Initialize Sbplx optimizers for each method.

Parameters:

  • methods (list[str]) – The contraction methods to optimize over.

  • space (dict[str, dict[str, dict]]) – The per-method hyperparameter search space.

  • optimizer (HyperOptimizer, optional) – The parent optimizer.

  • adaptive (bool, optional) – Whether to use the adaptive NM coefficients recommended by Gao and Han (2010), which scale with problem dimension. If True then alpha, gamma, rho, and sigma are ignored.

  • alpha (float, optional) – Reflection coefficient for each sub-NM.

  • gamma (float, optional) – Expansion coefficient for each sub-NM.

  • rho (float, optional) – Contraction coefficient for each sub-NM.

  • sigma (float, optional) – Shrink coefficient for each sub-NM.

  • initial_scale (float, optional) – Scale of the initial simplex.

  • nsmin (int or None, optional) – Minimum subspace size.

  • nsmax (int or None, optional) – Maximum subspace size.

  • partition (str, optional) – Subspace partitioning strategy. "greedy" or "goodness". Default "greedy".

  • psi (float, optional) – Step reduction factor.

  • convergence_tol (float, optional) – Convergence threshold for sub-NM and cycle check.

  • filler_scale (float, optional) – Gaussian noise scale for filler points.

  • n_initial (int or None, optional) – Number of LHS warm-up points per method.

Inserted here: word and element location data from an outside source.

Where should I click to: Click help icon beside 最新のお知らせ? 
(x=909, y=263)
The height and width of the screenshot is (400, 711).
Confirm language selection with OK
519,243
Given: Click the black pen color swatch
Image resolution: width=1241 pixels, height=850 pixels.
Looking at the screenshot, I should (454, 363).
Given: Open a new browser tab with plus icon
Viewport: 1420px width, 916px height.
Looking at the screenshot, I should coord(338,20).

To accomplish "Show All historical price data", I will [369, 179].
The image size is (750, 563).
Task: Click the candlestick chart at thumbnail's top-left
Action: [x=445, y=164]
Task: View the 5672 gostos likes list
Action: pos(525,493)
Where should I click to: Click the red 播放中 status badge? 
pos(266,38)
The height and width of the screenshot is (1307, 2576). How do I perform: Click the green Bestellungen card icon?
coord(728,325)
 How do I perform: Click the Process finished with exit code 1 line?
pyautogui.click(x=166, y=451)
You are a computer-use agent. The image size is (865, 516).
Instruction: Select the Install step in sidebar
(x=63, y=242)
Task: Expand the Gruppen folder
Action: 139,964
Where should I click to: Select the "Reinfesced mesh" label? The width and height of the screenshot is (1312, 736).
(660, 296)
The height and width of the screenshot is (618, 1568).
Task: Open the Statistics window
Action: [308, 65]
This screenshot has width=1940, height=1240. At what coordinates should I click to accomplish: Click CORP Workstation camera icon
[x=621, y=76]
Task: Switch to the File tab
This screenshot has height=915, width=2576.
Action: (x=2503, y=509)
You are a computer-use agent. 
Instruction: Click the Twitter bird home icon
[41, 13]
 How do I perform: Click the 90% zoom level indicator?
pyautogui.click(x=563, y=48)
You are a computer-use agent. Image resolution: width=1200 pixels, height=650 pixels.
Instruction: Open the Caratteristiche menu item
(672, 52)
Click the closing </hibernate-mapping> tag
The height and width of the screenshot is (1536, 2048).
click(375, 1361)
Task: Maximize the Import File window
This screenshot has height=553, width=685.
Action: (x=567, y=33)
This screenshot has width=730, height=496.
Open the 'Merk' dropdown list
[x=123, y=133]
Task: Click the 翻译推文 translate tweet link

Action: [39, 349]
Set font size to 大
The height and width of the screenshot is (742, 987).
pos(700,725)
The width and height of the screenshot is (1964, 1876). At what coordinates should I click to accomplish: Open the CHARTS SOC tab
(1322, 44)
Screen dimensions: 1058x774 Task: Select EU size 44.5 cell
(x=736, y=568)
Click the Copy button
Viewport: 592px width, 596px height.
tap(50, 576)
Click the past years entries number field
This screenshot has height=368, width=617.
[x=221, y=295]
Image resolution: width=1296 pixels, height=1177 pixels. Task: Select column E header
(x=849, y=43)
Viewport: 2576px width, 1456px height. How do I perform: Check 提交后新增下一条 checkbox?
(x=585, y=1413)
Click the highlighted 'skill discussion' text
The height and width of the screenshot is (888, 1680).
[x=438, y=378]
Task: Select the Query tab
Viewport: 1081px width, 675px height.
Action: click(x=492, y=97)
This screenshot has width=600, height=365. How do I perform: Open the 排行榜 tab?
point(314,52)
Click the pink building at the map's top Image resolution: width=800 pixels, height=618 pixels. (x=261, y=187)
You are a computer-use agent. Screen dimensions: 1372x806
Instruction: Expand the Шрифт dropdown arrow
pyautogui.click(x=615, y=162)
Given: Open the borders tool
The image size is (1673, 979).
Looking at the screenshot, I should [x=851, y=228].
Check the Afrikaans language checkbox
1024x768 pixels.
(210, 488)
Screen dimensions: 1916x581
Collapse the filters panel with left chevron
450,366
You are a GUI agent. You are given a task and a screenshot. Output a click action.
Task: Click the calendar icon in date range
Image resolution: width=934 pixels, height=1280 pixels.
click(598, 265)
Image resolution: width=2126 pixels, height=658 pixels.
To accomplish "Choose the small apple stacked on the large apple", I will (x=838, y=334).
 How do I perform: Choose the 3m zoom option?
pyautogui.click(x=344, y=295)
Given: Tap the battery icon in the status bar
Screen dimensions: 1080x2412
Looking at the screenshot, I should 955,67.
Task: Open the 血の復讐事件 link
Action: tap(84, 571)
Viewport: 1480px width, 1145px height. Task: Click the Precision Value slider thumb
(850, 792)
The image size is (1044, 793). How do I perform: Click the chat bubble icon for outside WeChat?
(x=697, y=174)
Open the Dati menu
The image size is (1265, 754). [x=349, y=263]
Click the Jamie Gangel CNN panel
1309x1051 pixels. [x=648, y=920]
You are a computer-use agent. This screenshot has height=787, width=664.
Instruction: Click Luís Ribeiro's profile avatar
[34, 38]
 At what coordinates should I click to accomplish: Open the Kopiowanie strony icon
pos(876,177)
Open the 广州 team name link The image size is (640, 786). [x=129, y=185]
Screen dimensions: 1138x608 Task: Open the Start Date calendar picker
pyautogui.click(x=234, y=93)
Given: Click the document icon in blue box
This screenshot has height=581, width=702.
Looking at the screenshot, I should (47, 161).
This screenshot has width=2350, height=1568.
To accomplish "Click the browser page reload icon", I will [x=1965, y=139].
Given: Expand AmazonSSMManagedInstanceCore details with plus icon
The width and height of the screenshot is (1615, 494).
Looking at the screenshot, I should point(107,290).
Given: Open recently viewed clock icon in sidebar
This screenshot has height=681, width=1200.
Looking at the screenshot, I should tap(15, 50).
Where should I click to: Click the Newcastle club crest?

Default None means 2 * ndim. Set to 0 to disable.

  • restart_patience (int or "auto", optional) – Number of completed non-improving cycles before restarting. When "auto" it is chosen from the expected number of subspaces, with a minimum of 3.

  • explore_prob (float, optional) – Probability of issuing a uniform random exploration point during normal cycling.

  • inject_diameter_fraction (float, optional) – Passed to each sub-_NMCore — controls the maximum allowed simplex diameter inflation when injecting an external vertex.

  • inject_restart_fraction (float, optional) – Passed to each sub-_NMCore — controls th XXX

  • method_exploration (float, optional) – Exploration strength for the LCB method chooser.

  • method_temperature (float, optional) – Noise temperature for the LCB method chooser.

  • exponential_param_power (float, optional) – Passed to the shared parameter mapping.

  • seed (None or int, optional) – Random seed.

get_setting()[source]

Choose a method, then request its next setting.

report_result(setting, trial, score)[source]

Report a completed trial back to the method chooser and the per-method Sbplx sampler.